Casera Milagros serves people in the order of their arrival. I waited a bit, but on trying the chicha morada I fell in love with its dark purple color like royalty, its sweetness and its rich flavor from the purple corn lets off for this chicha.
While walking through the market you can see sellers of refreshing drinks in different key points to keep people’s thirst at bay. The caseras offer their refrescos, these cool, fresh drinks, with a smile while calling you with lots of warmth “caserito, drink some chicha for your thirst. Also for your health.”
Within the market the venders have three to five transparent buckets filled with different drinks such as quinoa chicha, carrot chicha, passion fruit drink, apple drink, and more. But among all these the one that stands out the most is chicha morada. Within the bucket you can see the apples floating, ready to be served.
While the name chicha can refer to fermented corn and other ingredients, it can also describe un-fermented soft drinks like the refrescos described above.
In contemporary times chicha morada (purple chicha) is consumed in three forms. There is the homemade chicha, the pre-made chicha, and the bottled product.

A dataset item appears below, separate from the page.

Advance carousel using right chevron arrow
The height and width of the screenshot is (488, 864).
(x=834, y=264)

The bottled chicha is prepared industrially in large scale. It is sold in either small or large bottles. In contrast the pre-made product is also made industrially but is sold in packages whose content is powder. It is made from sugar, acidic ingredients, and artificial flavorings to which one only has to add water. Nevertheless it is widely consumed because of its low cost and sweet flavor.
Neither of these two forms achieve the characteristic flavor of the chicha made in the traditional way by soaking purple corn, not do they have the antioxidants that come from the indigenous, Peruvian purple corn (called culli or ckolli).

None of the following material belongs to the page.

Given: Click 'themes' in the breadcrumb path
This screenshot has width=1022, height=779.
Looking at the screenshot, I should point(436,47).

Chicha morada as well as corn is a healthy Peruvian inheritance for all of humanity. The anthocyanins contained in the purple pigment of the corn act as antioxidants in the colon. Besides regulating the level of cholesterol in the blood, they are argued to regulate the levels of blood sugar. They are anti-inflammatory, improve the circulation of blood through the body and help in the regeneration of tissue while avoiding capillary fragility.
This natural coloring in the corn has beneficial potential for good health since it is a strong antioxidant with medicinal properties that are demonstrated in international studies.
The traditional way of making chicha morada is to boil the kernels of purple corn in water with pineapple peel and slices of quince. To this is added a pinch of cinnamon and cloves. Once boiled the preparation is passed through a sieve and is chilled before sugar, lime juice, and diced apples are added to taste.
The sale of chicha morada in Cuzco is almost obligatory in restaurants and self service establishments where fast food is offered. Without doubt this drink is the most emblematic of Peruvian gastronomy. It appears in many occasions and is an excellent companion to traditional Cuzco dishes.
In Cuzco chicha morada is very popular as is the pudding, the mazamorra morada, made from purple corn. Both are known for being very nourishing. Now another purple corn drink, the hot api from Bolivia, is entering our market with vigor.
In the Andes and in Peru in general people have the custom of slaking the thirst with this popular drink chicha morada. People know its healthy and refreshing power.